Forensic Fashion
(c) 2006-present R. Macaraeg


>Costume Studies
>>1850 Chinese baobiao
Subject: 保镖 private security guard
Culture: Han Chinese
Setting: late Qing empire, mid-late 19thc


* Kennedy & Guo 2005 p139-140
"In the latter half of the Qing Dynasty, beginning in about 1800, the first organized private security businesses started.  The most famous one, and the one most people thought of when they thought of private security, was called Hau You Biao Ju, the 'Meeting Friends Guard Service.'  Its prominence was due to the fact that it was owned by Li Lian Ying.  Li was the head eunuch of the Empress Dowager, and his influence was considerable.  As a result, his private security company, headed by a martial artist simply known as Sun, was the best known.
"It was not the only one, however.  Each province had one or more organized private security companies that generally offered personal bodyguard services, residence protection, and convoy protection.
"The golden years for these businesses ran from about 1850 to 1900.  By the opening of the 20th century, improvements in transportation and communications made the private guard business -- particularly the jobs guarding convoys -- less profitable, and it soon fell into decline."

* Shahar 1998
"During the late Qing, insurance companies, known as biaoju, hired armed guards to escort goods in transit."


* Kennedy & Guo 2005 p142
"By the mid 1800s, the favored secret weapon of bodyguards was a Colt pistol.  Although it goes against the romantic image of the kung fu bodyguard, firearms were becoming more and more available by that time, and people in the security business were quick to see the advantages of this new technology.  The popular image of a Qing Dynasty bodyguard is a skilled swordsman using his saber to drive off bandits.  In reality, he was an intelligent man using his reputation, his connections, and his diplomatic skills to protect his charge, all backed up by a gun."

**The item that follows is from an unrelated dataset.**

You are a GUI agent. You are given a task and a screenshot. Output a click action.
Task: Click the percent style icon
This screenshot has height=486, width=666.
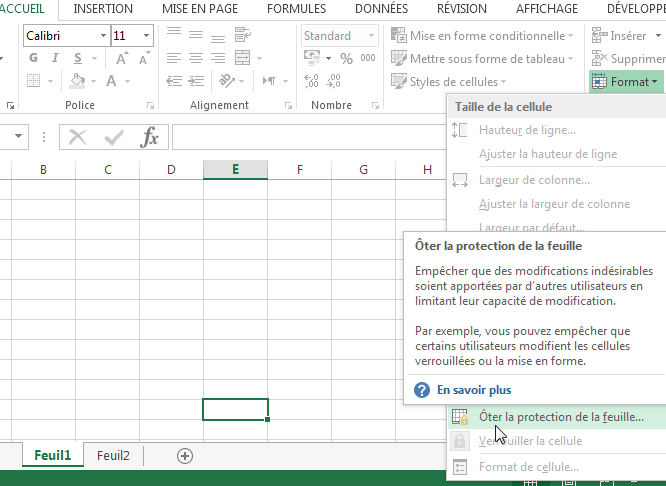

* Judkins 2013-03-25 online
"A number of historians have noted that firearms were common in southern China during the last half of the 19th century, when the modern Chinese martial were really beginning to assume a recognizable form. We know that bandits in the hills found an ample supply of rifles, and that caravan guards and armed escorts carried Colt revolvers along with their pudao (horse knives) and swords."